Required work: Across all of the records below, determine the number of lines containing the string "heart"; reply with that number only.

(Saved entries)
....................
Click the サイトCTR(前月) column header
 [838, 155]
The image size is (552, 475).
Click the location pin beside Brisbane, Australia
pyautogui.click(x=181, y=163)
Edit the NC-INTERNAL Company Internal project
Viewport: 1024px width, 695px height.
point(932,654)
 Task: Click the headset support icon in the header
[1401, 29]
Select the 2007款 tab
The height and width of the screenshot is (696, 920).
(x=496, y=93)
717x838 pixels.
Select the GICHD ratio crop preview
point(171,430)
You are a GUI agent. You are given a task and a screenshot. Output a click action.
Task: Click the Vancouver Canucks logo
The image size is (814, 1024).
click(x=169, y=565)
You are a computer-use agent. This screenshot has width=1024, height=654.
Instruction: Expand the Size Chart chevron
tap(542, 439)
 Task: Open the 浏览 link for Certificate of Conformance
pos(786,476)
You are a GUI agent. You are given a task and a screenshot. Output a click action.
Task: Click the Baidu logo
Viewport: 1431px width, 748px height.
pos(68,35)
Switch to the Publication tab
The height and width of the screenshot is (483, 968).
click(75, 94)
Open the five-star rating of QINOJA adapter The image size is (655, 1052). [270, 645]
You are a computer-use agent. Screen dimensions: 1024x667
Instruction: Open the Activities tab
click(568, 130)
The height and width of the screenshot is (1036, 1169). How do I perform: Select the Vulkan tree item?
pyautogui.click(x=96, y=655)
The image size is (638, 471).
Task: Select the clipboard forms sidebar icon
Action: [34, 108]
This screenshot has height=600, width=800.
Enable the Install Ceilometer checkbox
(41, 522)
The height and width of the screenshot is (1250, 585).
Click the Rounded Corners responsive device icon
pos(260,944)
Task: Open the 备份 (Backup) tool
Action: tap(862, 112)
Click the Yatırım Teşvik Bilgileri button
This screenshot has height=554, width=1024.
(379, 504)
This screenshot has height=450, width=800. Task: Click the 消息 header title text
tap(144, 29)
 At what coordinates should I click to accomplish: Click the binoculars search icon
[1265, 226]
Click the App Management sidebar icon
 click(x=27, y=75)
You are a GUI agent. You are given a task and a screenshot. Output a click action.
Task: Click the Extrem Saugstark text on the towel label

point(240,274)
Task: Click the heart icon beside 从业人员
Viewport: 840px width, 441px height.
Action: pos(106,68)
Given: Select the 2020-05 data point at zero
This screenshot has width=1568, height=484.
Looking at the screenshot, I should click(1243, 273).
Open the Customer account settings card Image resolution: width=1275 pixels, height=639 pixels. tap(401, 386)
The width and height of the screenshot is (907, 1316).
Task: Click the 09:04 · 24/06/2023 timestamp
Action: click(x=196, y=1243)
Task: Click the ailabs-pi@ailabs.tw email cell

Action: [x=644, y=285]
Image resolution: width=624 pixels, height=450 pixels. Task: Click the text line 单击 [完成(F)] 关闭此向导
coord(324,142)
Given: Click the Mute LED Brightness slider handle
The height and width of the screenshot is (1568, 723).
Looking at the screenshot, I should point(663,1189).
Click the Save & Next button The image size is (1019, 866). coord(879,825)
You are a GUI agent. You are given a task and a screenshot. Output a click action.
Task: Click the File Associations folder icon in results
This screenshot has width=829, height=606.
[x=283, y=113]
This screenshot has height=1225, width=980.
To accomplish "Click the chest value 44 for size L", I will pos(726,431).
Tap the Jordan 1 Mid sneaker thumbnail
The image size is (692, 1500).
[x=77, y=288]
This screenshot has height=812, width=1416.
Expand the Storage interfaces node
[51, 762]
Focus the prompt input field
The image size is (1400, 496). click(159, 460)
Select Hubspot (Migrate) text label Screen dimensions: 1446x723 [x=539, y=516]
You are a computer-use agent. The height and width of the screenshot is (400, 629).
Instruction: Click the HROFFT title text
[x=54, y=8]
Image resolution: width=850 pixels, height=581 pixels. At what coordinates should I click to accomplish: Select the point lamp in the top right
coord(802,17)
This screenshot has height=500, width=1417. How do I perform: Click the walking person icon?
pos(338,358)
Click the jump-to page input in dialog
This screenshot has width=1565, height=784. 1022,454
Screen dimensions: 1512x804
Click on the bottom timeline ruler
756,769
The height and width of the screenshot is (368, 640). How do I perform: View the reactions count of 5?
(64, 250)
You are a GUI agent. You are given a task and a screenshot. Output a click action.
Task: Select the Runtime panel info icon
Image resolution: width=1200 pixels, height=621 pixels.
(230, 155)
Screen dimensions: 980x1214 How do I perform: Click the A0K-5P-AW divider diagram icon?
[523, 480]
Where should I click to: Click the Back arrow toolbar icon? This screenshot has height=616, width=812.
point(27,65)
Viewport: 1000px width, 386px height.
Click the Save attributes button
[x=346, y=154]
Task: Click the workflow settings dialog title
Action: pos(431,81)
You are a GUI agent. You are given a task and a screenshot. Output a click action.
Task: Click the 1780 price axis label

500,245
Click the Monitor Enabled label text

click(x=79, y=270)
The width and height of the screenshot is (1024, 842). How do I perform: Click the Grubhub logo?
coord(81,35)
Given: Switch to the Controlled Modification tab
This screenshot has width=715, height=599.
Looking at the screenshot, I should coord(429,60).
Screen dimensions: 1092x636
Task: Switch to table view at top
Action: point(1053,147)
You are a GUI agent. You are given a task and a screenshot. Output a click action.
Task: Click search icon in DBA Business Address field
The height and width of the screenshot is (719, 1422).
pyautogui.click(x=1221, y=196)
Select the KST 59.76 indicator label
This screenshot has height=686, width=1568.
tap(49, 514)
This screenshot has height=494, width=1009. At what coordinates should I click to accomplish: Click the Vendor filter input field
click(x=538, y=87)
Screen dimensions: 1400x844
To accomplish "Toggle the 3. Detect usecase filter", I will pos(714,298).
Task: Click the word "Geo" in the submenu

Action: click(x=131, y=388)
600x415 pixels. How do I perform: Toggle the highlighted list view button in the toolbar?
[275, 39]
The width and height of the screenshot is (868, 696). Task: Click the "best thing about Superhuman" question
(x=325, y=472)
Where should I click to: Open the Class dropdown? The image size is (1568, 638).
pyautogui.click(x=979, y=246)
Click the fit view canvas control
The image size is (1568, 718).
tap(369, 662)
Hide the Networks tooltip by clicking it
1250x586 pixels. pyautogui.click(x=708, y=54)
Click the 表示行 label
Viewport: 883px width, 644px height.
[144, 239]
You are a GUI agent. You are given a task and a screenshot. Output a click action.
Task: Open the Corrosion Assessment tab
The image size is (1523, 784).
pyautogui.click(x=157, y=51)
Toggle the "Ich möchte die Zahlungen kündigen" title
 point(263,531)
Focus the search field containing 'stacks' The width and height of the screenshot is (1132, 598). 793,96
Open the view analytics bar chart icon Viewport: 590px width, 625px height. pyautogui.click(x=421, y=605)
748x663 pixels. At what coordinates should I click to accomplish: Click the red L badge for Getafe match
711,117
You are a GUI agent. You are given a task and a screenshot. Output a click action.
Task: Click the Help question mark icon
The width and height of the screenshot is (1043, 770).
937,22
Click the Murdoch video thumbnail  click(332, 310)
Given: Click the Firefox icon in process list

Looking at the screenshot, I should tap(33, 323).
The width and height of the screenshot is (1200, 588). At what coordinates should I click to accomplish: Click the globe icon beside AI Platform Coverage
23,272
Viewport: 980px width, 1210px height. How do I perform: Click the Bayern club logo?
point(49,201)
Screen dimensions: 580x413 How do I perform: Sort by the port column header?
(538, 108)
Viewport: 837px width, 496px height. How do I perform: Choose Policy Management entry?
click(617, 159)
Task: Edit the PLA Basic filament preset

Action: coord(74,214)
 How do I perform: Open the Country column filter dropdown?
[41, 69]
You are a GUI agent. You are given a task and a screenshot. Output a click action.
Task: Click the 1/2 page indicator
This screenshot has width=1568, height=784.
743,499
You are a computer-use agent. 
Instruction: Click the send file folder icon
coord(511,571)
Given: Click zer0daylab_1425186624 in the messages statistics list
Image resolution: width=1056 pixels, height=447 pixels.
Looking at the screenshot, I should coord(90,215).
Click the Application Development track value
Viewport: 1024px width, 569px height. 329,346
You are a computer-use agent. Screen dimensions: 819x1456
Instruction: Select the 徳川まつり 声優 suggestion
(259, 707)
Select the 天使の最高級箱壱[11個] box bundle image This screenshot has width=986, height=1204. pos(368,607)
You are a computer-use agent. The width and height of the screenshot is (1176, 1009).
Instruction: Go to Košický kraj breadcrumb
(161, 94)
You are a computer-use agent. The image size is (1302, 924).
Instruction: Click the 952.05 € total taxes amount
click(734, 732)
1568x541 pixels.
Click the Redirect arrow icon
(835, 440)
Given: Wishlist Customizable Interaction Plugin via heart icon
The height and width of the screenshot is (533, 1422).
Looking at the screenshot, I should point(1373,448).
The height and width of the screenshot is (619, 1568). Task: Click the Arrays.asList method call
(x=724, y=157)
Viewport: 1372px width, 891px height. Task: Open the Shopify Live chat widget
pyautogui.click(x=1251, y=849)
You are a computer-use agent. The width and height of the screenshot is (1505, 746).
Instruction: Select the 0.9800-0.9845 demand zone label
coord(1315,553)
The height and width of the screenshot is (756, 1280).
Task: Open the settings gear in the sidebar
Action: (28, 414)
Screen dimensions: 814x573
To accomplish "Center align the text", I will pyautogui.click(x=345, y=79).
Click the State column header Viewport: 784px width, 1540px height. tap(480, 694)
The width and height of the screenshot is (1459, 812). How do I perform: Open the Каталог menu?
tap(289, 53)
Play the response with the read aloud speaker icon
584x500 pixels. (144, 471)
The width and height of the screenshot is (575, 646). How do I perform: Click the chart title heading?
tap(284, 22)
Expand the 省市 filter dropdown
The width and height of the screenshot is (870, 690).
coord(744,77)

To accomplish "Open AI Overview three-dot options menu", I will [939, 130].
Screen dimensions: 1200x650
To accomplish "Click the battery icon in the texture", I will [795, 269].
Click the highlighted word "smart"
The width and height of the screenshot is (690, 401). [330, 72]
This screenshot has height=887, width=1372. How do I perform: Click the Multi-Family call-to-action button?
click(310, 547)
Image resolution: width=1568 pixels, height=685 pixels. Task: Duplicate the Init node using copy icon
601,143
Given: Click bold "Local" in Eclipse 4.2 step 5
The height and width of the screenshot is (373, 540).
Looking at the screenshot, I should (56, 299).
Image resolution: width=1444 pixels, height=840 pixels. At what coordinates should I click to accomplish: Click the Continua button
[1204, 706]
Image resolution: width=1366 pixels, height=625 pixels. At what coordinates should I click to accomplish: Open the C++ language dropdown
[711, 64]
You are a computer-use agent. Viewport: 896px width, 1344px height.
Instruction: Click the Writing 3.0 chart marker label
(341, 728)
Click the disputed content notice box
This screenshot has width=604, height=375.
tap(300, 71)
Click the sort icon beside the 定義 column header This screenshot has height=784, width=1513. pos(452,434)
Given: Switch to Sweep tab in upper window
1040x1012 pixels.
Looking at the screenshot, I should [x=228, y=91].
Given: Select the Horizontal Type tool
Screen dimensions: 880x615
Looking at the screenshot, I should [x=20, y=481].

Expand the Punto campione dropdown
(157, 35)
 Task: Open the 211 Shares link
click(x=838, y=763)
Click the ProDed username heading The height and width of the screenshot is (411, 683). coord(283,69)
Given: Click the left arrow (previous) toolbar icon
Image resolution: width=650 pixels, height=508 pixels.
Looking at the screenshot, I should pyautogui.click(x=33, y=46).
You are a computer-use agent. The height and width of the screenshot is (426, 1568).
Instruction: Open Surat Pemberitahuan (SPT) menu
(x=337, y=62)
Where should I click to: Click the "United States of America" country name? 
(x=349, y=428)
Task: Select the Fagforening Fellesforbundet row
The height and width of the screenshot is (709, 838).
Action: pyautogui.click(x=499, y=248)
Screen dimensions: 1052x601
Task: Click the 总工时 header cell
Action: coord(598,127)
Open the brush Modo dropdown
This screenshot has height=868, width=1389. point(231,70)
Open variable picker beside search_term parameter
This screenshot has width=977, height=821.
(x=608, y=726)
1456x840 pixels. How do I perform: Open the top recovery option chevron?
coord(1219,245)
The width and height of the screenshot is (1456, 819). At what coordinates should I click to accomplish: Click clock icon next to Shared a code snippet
....................
Response to this exercise: 2